The delay means that there will be no executions in the state for at least two years.
Gov. John Kasich said the state would postpone the seven executions scheduled for this year as it tries to figure out which drugs to use in lethal injections. The state stopped using midazolam, a drug that caused much consternation and controversy when it didn’t quite work in several executions last year. In one case, it looked like one of the recipients struggled to breathe during a 26-minute execution that was supposed to take only a minute. It has happened in other states, too. One inmate in Oklahoma regained consciousness after receiving the midazolam dosage and struggled for almost 45 minutes before dying.
Ohio’s decision comes just days after the U.S. Supreme Court decided to hear a case involving midazolam and whether its use is a violation of the Eighth Amendment’s prohibition on cruel and unusual punishment. The case before the nation’s high court involves three death row inmates in Oklahoma who contend lethal injection using midazolam is not powerful enough, and anyone injected with it is therefore treated inhumanely. The justices will hear the case in April and are expected to issue a decision by the end of the summer.

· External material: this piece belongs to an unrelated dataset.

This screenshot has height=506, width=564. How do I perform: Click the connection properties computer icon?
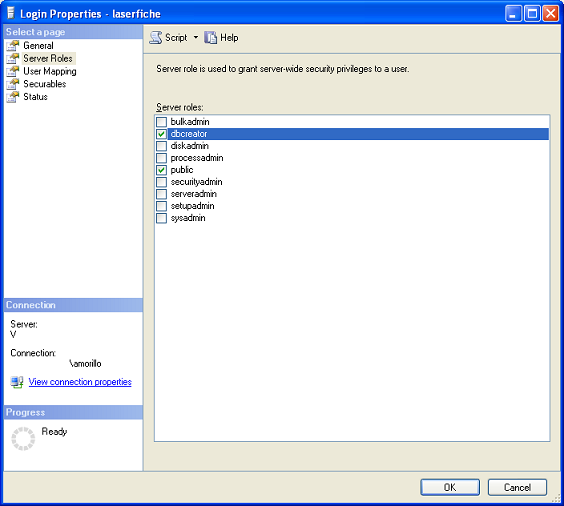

The Supreme Court has already weighed in on the use of lethal injections, deciding in 2008 that it was humane, but will take it up again this year because the combination of drugs has changed since the court’s last decision. The drugs are different now than they were seven years ago because a European drug maker that supplied the drugs refused to continue to do so because the drugs were being used to induce death and Ohio and other states that use lethal injections have been looking for alternatives.